Scripts used for accessioning born-digital archives at the UGA Special Collections Libraries.
The typical directory structure for accessions is a folder named with the collection id, which contains one folder per accession named with the accession id, Each accession folder contains one folder per transfer media named with the DMID (media id).
Script usage: python /path/to/script /path/to/accession/directory
This script identifies and creates a CSV log of all the files in an accession with file paths that exceed the Windows maximum of 260 characters. These long file paths need to be identified and shortened prior to bagging the accession, otherwise they will raise permissions errors from bagit.py. The CSV can then be used as a change log to document the new shortened paths.
Script usage: python path/to/format-analysis.py path/to/accession_folder
Use an absolute path for the accession_folder. A relative path may prevent FITS XML from being generated.
Before running the script, download NARA's Preservation Action Plans CSV and create a file named configuration.py from the configuration_template.py in the accessioning-scripts repo.

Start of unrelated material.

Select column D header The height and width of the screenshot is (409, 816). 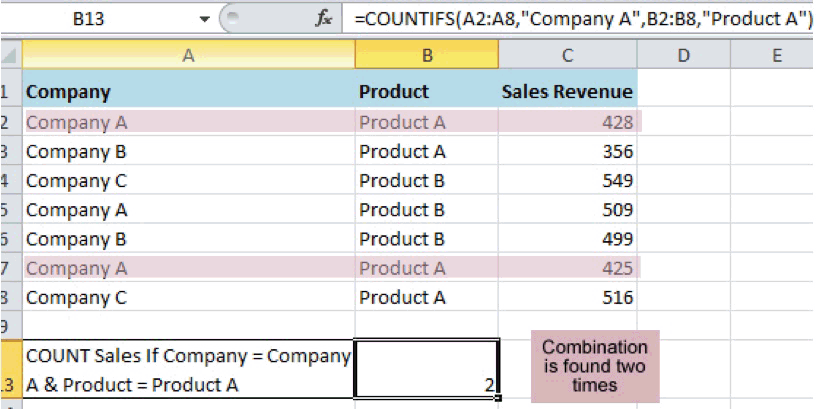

This script extracts technical metadata from files in the accession folder, compares it to multiple risk criteria, and produces a summary report to use for appraisal and evaluating an accession's complexity.
The script is designed to run repeatedly as the archivist makes changes based on the information, such as deleting unwanted files or editing the risk assigned to each file. The script adjusts how it works based on the files in the parent directory of the accession folder, reusing information from previous script iterations where it will save time or allow manual updates.
-
If there are no script-generated files present, the script creates FITS XML for every file in the accession folder, and the FITS summary spreadsheet, risk spreadsheet and analysis spreadsheet.
-
If there is a folder of FITS XML, the script updates the FITS XML and the FITS summary spreadsheet to match the files in the accession folder, creates the risk spreadsheet (if one is not already present), and makes the analysis spreadsheet.
-
If there is a risk spreadsheet, the script uses it to make the analysis spreadsheet. The risk spreadsheet is not automatically updated based on changes to the FITS summary spreadsheet. The risk spreadsheet needs to be deleted if there are changes made to the files in the accession folder before running the script again so that the risk spreadsheet can be updated with the current formats.
Script usage: python /path/to/script /path/to/accession/directory [compare]
This script requires an installation of 'pandas' in your Python environment.
This script generates a CSV manifest of all the digital files received in an accession. It also identifies file paths that may break other scripts and saves those paths to a separate log for review.
Using the "compare" argument compares the initial manifest to the files left in the accession after technical appraisal and generates an additional CSV log of any files that were deleted in the process.